There are millions of pieces of plastic debris floating in five large subtropical gyres in the world’s oceans. But plastic production has quadrupled since the 1980s, and wind, waves, and sun break all that plastic into tiny bits the size of rice grains. So there should have been a lot more plastic floating on the surface than the scientists found. Observations show that large loads of plastic fragments, with sizes from microns to some millimeters, are unaccounted for in the surface loads. It is not known what this plastic is doing. The plastic is somewhere—in the ocean life, in the depths, or broken down into fine particles undetectable by nets.
What effect those plastic fragments will have on the deep ocean—the largest and least explored ecosystem on Earth—is anyone’s guess. The accumulation of plastic in the deep ocean could be modifying this enigmatic ecosystem before we can really know it.

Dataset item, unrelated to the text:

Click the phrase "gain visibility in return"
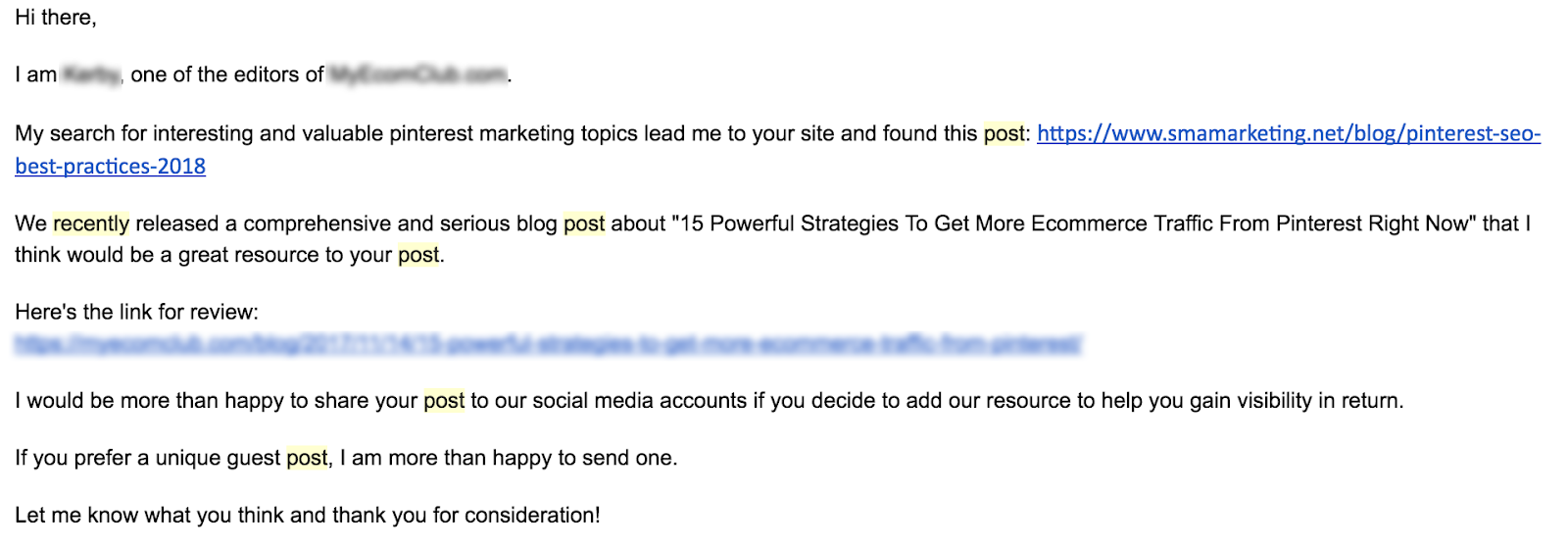Image resolution: width=1568 pixels, height=547 pixels. pyautogui.click(x=1297, y=401)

But where exactly is the unaccounted-for plastic? In what amounts? And how did it get there?
No beach or body of water on earth is free of discarded plastic. Water from the British Columbia coast was found to contain 9,180 pieces of plastic per cubic meter in some locations – each piece about the size of a coffee ground. Concentrations were usually higher closer to urban centers. Microplastics are ingested by small copepods, the first step in the migration of these wastes up the food chain to us.

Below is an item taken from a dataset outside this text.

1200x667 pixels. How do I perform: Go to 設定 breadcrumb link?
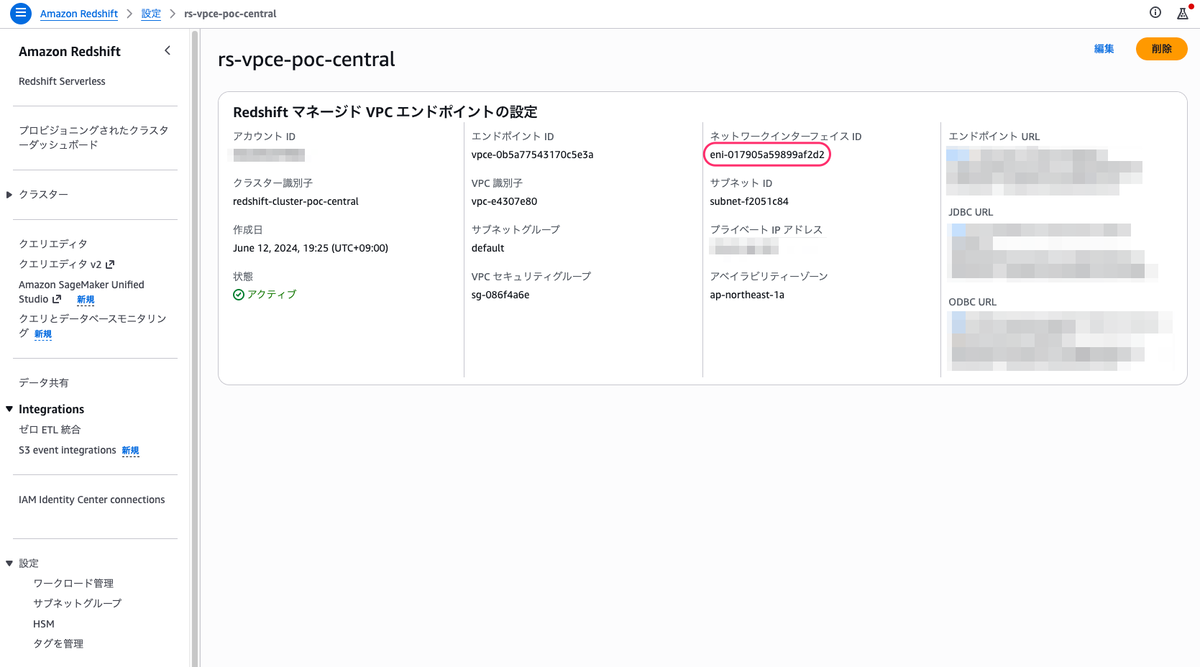coord(151,14)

Plastic, Plastic Everywhere
One reason so many questions remain unanswered is that the science of marine debris is so young. Plastic was invented in the mid-1800s and has been mass-produced since the end of World War II. In contrast, ocean garbage has been studied for slightly more than a decade. People always thought that the solution to pollution was dilution, meaning that we could turn our head, and once it is washed away, it was out of sight and out of mind.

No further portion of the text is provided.